Please copy every record below exactly and leave out the pictures.
-- Opening Marker --
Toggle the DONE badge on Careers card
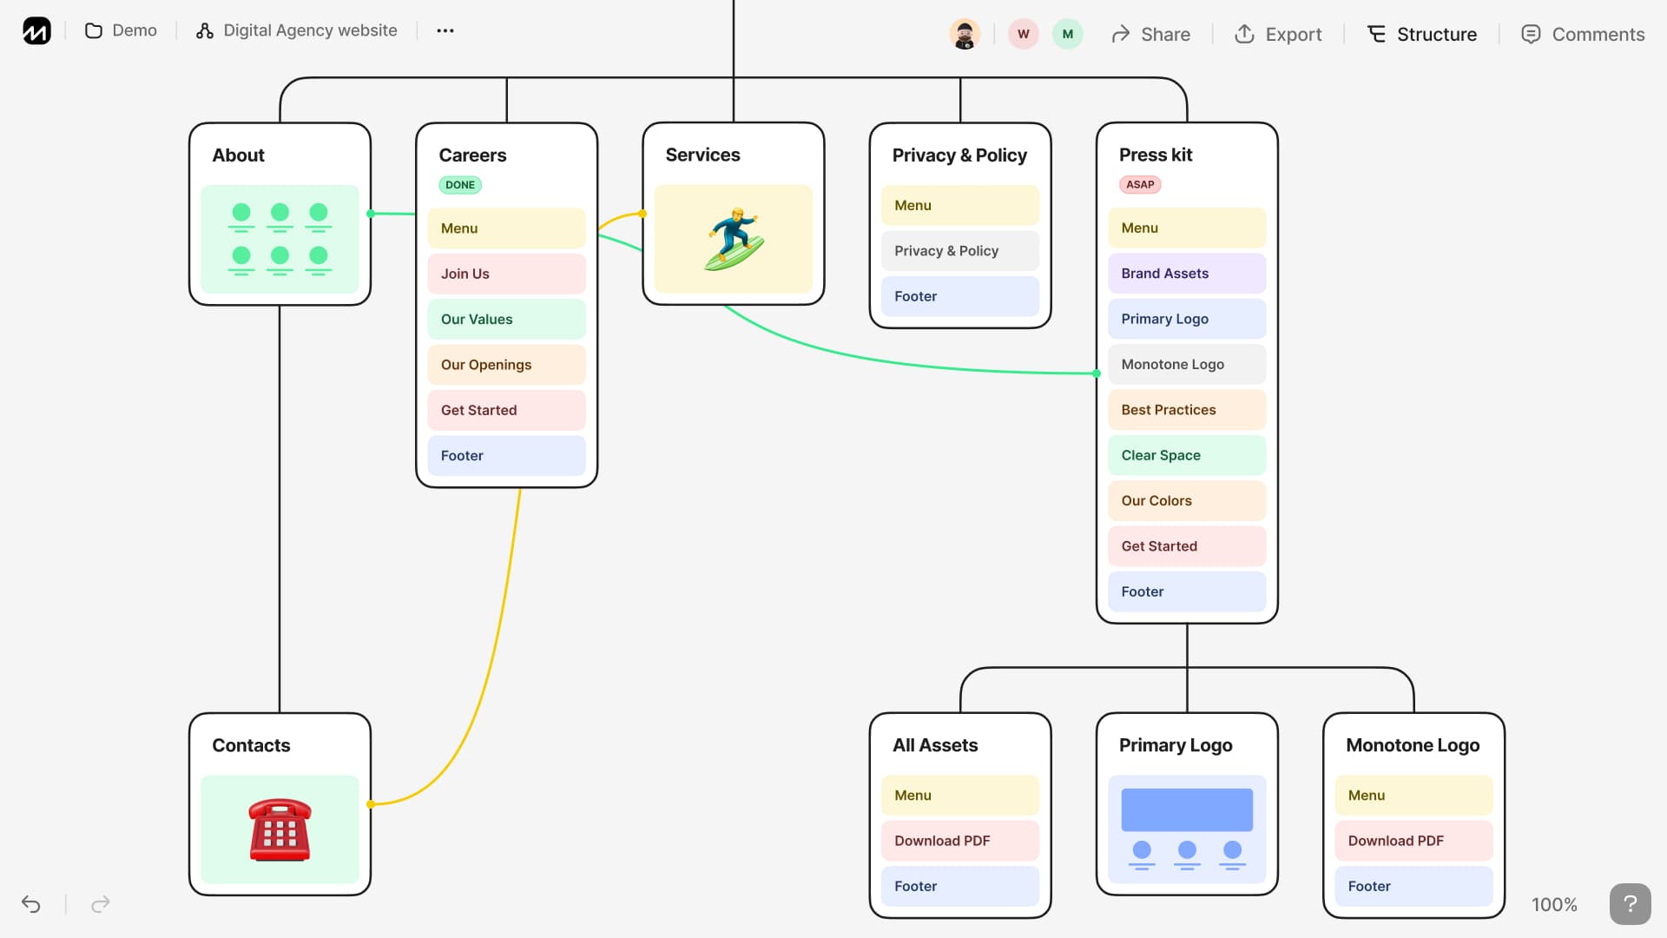1667x938 pixels. 459,185
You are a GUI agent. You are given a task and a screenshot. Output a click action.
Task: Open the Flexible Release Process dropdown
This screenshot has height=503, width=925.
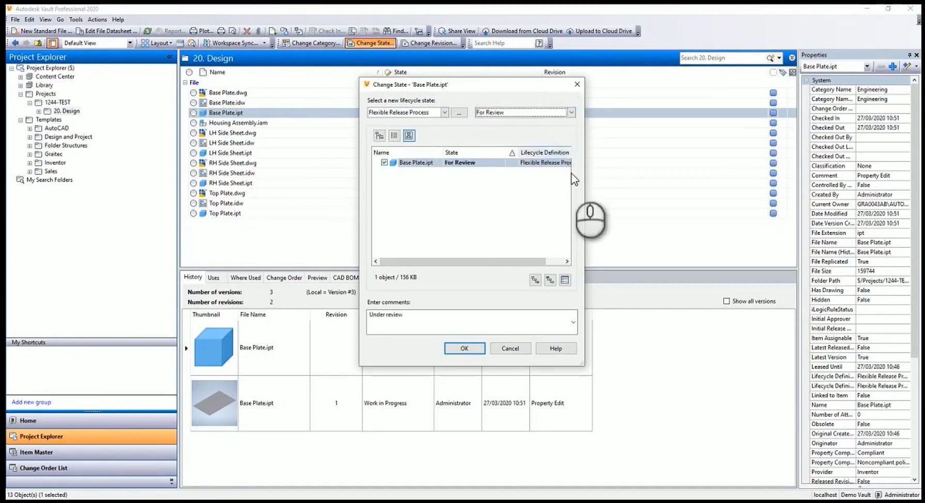[444, 112]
-- Closing Marker --
## ANSWER BOX
Toggle the DONE badge on Careers card
1667x938 pixels. 459,185
You are a GUI agent. You are given a task and a screenshot. Output a click action.
Task: Open the Flexible Release Process dropdown
This screenshot has height=503, width=925.
[444, 112]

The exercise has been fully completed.